The Cu Chi tunnels are situated approx 70km from the city centre and are a hand made network of underground tunnels and caverns that were used primarily by the Viet Cong during the American war. The tunnels are a complex maze approximately 75 miles long where soldiers would often spend days underground, only venturing out at night to hunt for food or tend to their crops when they couldn’t be seen by the enemy. As one can imagine, sickness was rife underground with malaria in particular a big problem not to mention issues caused by poor sanitation and vermin.
We booked a guided half day tour via a travel agent in HCM City for 69,000 Dong each, approx £2 per person and arrived as instructed at 8am to pick up our tour bus. After waiting until almost 9.30am we finally made a hazardous journey to the tunnels which took approx 90 mins, albeit via a refreshment stop and a tour of a factory making and selling tablewares with intricate eggshell designs. Backpackers aren’t really the best target audience for these types of souvenir so we didn’t witness anyone buying anything.
We had to pay an additional 110,000 dong each to enter the site of the tunnels (approx £3.50) and were soon led through to the jungle with sounds of gunshots in the distance. Our guide showed us a viewing hole that the Viet Cong used to check on the position of the sun as well as the enemy, that was completely camouflaged from the outside world and was barely wide enough for someone to drop into and was concealed by a wooden lid covered with leaves. A few of our group took up the invite of going in for a look with John putting his hand up first!

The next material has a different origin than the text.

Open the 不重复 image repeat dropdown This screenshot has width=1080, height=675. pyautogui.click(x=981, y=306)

Our guide proceeded to show us the rest of the site including some crude but extremely brutal booby traps to capture American soldiers as well as some ingenious ventilation holes for the tunnels. As the sound of gunfire came closer, we were given the opportunity to fire a choice of assault rifle ourselves from a choice of ak-47’s, m10’s and similar which we chose at a cost of circa £10 each for 10 shots. This wasn’t something either of us had done previously and the noise was deafening even when wearing the mandatory ear defenders. The power of the guns and kick back was much more than we both expected.

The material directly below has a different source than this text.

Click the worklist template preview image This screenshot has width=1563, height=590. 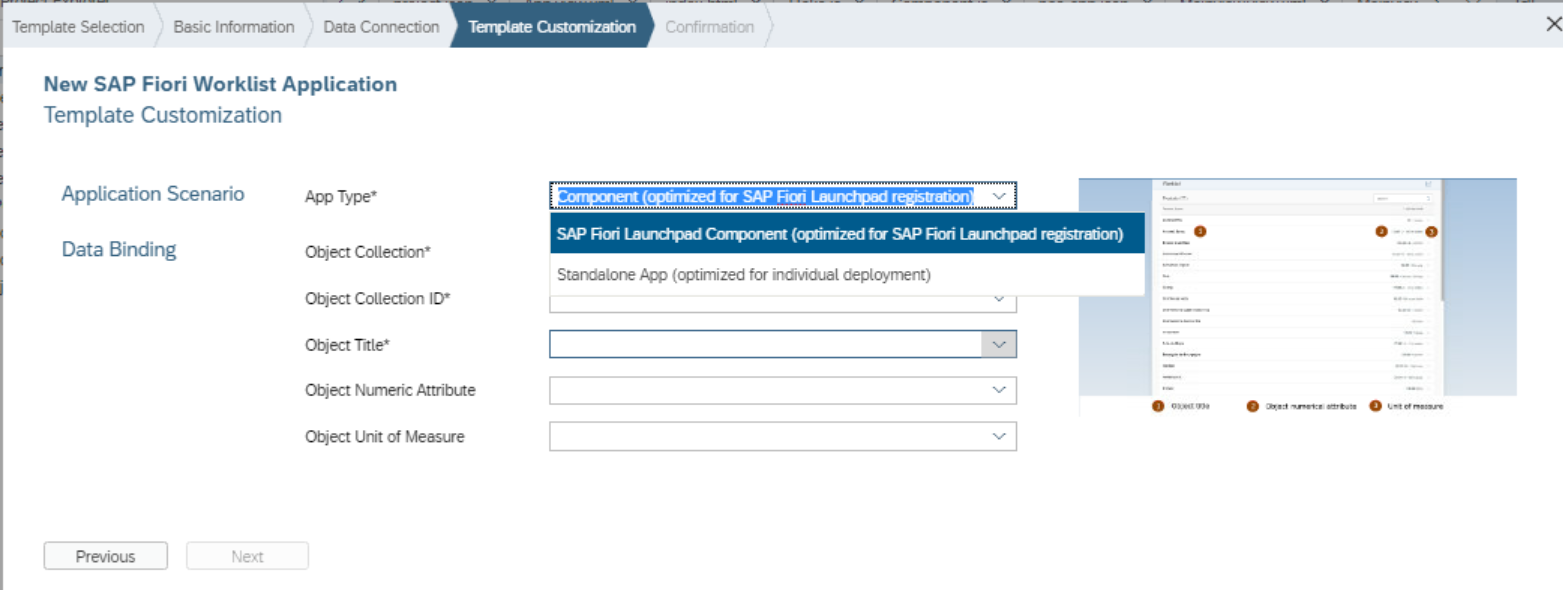point(1298,296)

After such an exhilarating experience we discovered that our guide had continued the tour with the rest of our group and left us behind! Not wanting to wander through a jungle unaccompanied, we joined in with another group from the same company until we found him again.
We were invited to enter the tunnels themselves which were reached via a steep ladder to various depths. John found the experience too claustrophobic with the tunnels being jammed with tourists and barely 2 feet wide and 3 feet high and quickly came out. In addition the tunnels were so dark you couldn’t see your hand in front of your face without using your smartphone torch, something the Viet Cong clearly wouldn’t have had, pretty amazing how they helped defeat the US army from such an environment.
After finding our guide again we were given a cup of local Vietnamese tea and some tapioca before heading back to our bus. All in all an excellent trip with the exception of our guide deserting us, he clearly wouldn’t have made a very good soldier!